▼

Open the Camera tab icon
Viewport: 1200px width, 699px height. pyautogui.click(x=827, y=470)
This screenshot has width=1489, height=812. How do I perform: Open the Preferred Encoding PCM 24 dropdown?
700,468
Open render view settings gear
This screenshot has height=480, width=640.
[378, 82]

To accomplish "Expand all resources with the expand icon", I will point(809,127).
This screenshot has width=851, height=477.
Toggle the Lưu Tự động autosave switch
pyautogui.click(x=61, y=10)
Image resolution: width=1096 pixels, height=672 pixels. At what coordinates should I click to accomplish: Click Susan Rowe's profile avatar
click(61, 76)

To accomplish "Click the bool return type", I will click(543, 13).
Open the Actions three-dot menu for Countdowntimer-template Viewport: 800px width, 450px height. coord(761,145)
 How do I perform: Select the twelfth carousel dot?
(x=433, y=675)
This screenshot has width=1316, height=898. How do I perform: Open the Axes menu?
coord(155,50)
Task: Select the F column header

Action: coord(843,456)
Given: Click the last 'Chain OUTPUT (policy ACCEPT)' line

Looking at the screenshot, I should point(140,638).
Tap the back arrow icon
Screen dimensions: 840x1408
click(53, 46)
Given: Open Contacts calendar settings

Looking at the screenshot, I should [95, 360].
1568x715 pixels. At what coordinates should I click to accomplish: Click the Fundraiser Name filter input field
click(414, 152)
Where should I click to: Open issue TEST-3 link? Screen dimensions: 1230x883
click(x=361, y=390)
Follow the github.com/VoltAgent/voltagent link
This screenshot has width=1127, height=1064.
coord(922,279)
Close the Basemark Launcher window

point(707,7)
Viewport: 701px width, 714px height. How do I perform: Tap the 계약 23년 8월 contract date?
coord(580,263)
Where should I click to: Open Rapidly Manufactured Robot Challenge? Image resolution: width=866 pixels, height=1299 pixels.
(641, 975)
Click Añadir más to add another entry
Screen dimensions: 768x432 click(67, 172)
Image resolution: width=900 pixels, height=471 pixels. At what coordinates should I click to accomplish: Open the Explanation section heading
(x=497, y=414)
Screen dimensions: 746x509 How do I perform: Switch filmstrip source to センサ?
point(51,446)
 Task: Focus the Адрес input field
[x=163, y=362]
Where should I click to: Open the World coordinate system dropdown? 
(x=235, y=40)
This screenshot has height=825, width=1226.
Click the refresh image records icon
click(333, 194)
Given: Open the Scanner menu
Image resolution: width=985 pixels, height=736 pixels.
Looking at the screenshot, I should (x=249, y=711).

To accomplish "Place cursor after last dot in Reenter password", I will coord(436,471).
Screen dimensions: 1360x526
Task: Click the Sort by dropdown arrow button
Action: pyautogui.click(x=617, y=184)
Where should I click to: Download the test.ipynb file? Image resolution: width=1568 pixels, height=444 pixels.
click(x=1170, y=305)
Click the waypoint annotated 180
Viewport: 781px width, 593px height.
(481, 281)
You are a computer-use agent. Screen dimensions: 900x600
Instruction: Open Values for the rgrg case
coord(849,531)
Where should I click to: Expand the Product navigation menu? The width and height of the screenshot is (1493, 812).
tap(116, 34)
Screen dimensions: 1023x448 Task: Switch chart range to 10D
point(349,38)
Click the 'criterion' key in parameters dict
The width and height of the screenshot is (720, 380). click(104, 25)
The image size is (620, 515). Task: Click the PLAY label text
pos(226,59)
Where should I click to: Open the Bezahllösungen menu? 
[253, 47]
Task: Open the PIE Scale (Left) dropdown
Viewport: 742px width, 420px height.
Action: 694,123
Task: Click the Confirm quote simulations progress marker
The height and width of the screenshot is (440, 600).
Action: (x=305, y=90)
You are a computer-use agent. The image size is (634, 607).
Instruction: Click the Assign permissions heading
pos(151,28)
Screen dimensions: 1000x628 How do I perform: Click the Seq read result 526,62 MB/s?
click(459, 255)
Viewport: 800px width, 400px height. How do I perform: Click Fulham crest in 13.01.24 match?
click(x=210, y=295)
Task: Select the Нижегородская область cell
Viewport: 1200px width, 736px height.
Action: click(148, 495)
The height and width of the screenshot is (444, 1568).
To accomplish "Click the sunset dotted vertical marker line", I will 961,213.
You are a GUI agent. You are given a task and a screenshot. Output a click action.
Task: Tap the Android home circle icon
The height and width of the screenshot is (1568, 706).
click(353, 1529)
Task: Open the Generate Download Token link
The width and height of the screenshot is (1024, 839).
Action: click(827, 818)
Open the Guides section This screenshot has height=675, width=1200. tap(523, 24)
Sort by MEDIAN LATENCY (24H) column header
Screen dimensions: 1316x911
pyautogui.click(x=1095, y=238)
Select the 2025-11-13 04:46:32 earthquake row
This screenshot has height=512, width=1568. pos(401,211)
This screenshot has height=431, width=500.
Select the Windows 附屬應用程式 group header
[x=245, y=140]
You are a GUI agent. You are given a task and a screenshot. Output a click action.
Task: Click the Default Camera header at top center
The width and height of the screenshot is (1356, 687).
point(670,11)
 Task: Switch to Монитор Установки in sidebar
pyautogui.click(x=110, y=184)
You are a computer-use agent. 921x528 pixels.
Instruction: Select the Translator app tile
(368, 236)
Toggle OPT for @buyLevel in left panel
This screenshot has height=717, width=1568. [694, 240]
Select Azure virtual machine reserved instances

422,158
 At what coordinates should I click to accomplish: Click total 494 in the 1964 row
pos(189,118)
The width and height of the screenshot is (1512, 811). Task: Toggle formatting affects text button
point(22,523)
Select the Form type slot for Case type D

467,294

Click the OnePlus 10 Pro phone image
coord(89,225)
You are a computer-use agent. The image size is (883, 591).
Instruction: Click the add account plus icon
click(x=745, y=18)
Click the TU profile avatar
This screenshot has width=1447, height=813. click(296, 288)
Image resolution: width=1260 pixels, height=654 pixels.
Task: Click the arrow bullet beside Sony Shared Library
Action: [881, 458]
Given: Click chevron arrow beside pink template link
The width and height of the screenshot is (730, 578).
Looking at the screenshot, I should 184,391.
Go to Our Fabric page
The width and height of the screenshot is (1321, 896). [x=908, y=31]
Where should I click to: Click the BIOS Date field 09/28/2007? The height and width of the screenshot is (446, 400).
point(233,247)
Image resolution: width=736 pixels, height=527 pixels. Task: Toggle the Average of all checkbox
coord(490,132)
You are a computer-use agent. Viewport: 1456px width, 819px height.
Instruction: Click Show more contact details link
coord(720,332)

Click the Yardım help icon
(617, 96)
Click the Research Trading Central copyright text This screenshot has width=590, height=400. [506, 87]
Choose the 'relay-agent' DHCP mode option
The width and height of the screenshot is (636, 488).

▲

EXERCISE DETAILS: Each line from the beginning of the entries to the line with "Tap the back arrow icon" must be repeated exactly, with both end lines kept and no other lines given.

EXERCISE RESULT:
Open the Camera tab icon
Viewport: 1200px width, 699px height. pyautogui.click(x=827, y=470)
This screenshot has width=1489, height=812. How do I perform: Open the Preferred Encoding PCM 24 dropdown?
700,468
Open render view settings gear
This screenshot has height=480, width=640.
[378, 82]

To accomplish "Expand all resources with the expand icon", I will point(809,127).
This screenshot has width=851, height=477.
Toggle the Lưu Tự động autosave switch
pyautogui.click(x=61, y=10)
Image resolution: width=1096 pixels, height=672 pixels. At what coordinates should I click to accomplish: Click Susan Rowe's profile avatar
click(61, 76)

To accomplish "Click the bool return type", I will click(543, 13).
Open the Actions three-dot menu for Countdowntimer-template Viewport: 800px width, 450px height. coord(761,145)
 How do I perform: Select the twelfth carousel dot?
(x=433, y=675)
This screenshot has width=1316, height=898. How do I perform: Open the Axes menu?
coord(155,50)
Task: Select the F column header

Action: coord(843,456)
Given: Click the last 'Chain OUTPUT (policy ACCEPT)' line

Looking at the screenshot, I should point(140,638).
Tap the back arrow icon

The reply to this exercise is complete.